Berusaha menekan rasa sakit di mata kirinya. "Bukankah sebaiknya Anda tidak menahannya, Master?" tanya sebuah suara pria yang menggema di ruangan rapat. "Siapa kau?! Ugh!" tanya Zen dengan menahan rasa sakit di mata kirinya. "Kita akan segera bertemu, dan perang ini akan segera selesai, Master," ucap suara itu sebelum akhirnya menghilang. "Ugh! Sial. Sudah aku duga jika pasukan kegelapan itu akan kembali bangkit dengan bantuan orang lain. Tapi, siapa?" tanya Zen sambil mulai berdiri karena rasa sakitnya sudah menghilang. "Siapa dia?"

***

Perang telah di mulai. Pasukan kegelapan sudah terlihat melesat dengan cepat dan menabrakkan diri ke penghalang. Membuat para prajurit terkejut. Benar apa yang di katakan Raja Western, jika pasukan kegelapan itu tidak memiliki pikiran sehingga menabrakkan diri meskipun mereka tahu akan mati. "Bukan saatnya untuk berdiam diri. Pemanah! Bersiap menembah dengan panah suci. Para penyihir elemen cahaya berikan mantera elemen cahaya!" perintah pria berambut coklat tua dengan tegas. "Baik!" jawab seluruh prajurit. Busur langsung diarahkan ke pasukan kegelapan. "Tembak!" perintah pria itu dengan menggerakkan tangannya.

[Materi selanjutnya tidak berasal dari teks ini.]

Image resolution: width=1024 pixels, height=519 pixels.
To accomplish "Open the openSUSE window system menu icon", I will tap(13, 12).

Ribuan anak panah suci langsung di tembakkan terus menerus, dan berhasil mengurangi ribuan pasukan kegelapan dengan cepat. Hingga akhirnya pasukan kegelapan berhasil di kalahkan. Membuat semua pasukan bersorak dengan semangat. "Jangan senang dulu. Semuanya bersiap!" teriak Leo panik. Membuat semua orang di sana terkejut saat melihat sebuah bola hitam yang akan menabrak penghalang. "Semua belindung!" teriak Aleris. Ia menggunakan kekuatan sihirnya untuk menembak bola kegelapan itu. "Im Auftrag des Feuergottes. Gib deinen Segen und beschütze deine Anhänger, Gott des Phönix!" (Atas nama dewa api. Berikan berkatmu dan lindungi pengikutmu, Dewa phoenix!)

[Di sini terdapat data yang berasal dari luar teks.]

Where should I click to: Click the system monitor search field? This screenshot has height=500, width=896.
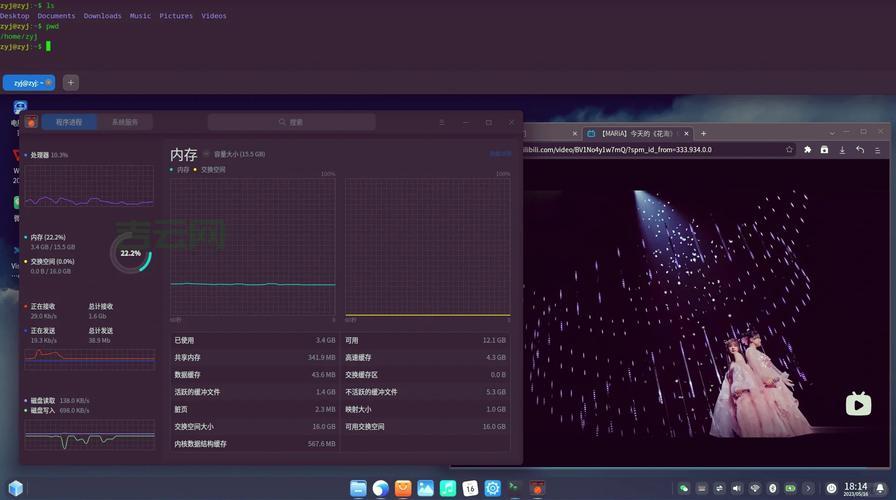pyautogui.click(x=292, y=122)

Pilar api langsung muncul dari sekitar Aleris dan menembak bola kegelapan menembus penghalang tanpa menghancurkan penghalang buatan Zen. "Bodoh, itu tidak akan berhasil. Semuanya berlindung!" teriak Zen yang tiba-tiba muncul. Ia mengerahkan seluruh tenaganya untuk mempertahankan pelindung. Benar apa yang di katakan Zen, sihir api milik Aleris tidak berhasil menghalangi bola kegelapan dan hanya menembusnya saja. Membuat Aleris dan yang lainnya terkejut.

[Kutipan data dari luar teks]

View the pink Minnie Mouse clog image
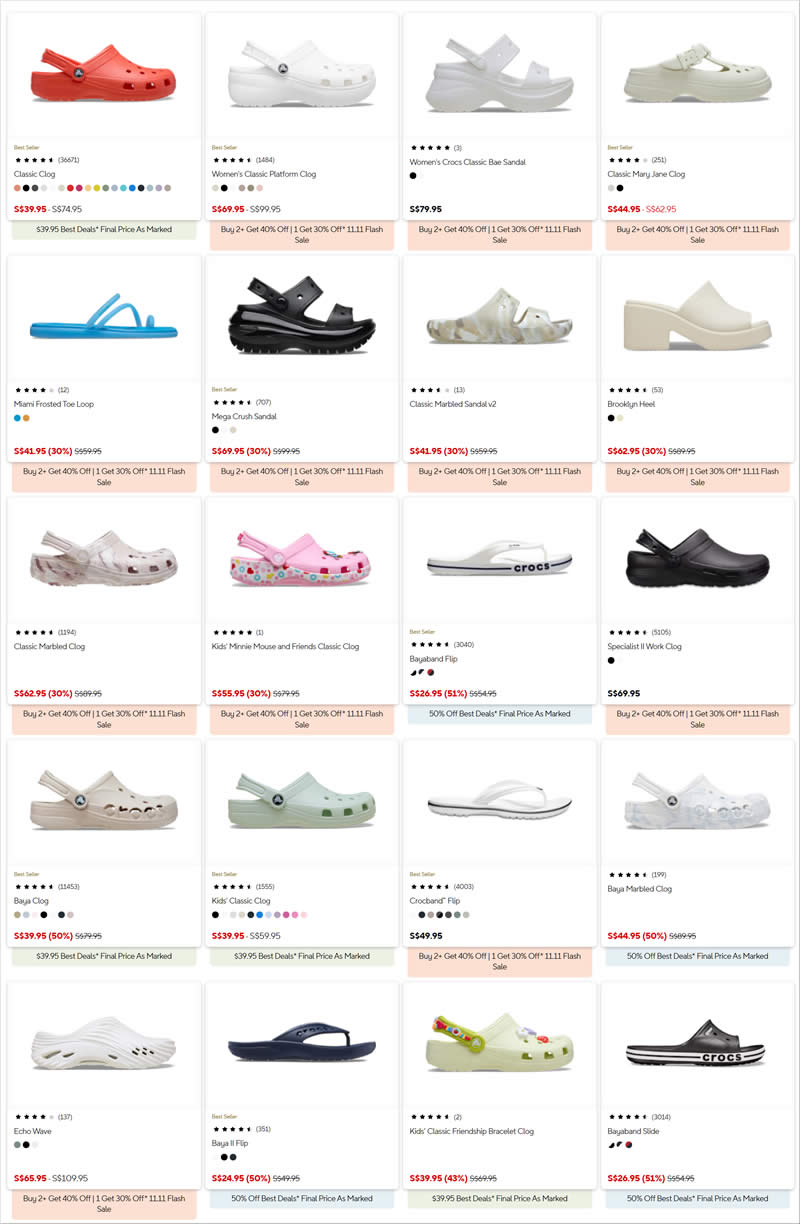 (302, 558)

"Cepat berlindung!" teriak Zen. Membuat semua orang melindungi dirinya sendiri. "Master!" teriak Leo diikuti dengan bola kegelapan yang meledak dengan sangat kuat. Suara ledakan yang sangat dahsyat mengakibatkan awan menjadi gelap dan hujan deras mulai turun. Asap tebal yang menutupi kerajaan Ilorn mulai menipis. Memperlihatkan pemandangan bagian gerbang depan kerajaan yang sudah hancur. Aleris berdiri dan melihat Zen dan Leo yang tidak sadarkan diri. "Yang Mulia Zen!" panggil Aleris dan berlari mendekati Zen.

"Pelindung berhasil di hancurkan," terdengar suara seorang wanita. Membuat Aleris langsung menatap kearah langit. Terlihat empat orang yang terbang tidak jauh dari mereka. Empat orang yang mengenakan jubah hitam dengan tudung yang menutupi wajah mereka. "Saatnya kita akhiri ini," ucap suara pria. Keempat orang itu mengarahkan tangan mereka kedepan dan menciptakan bola kegelapan berukuran sangat besar. "Sepertinya kerajaan Ilorn akan berakhir. Aku akan menyerahkan ini kepada putraku, dan harus aku beritahukan berita ini kepada kerajaan Western," ucap Aleris.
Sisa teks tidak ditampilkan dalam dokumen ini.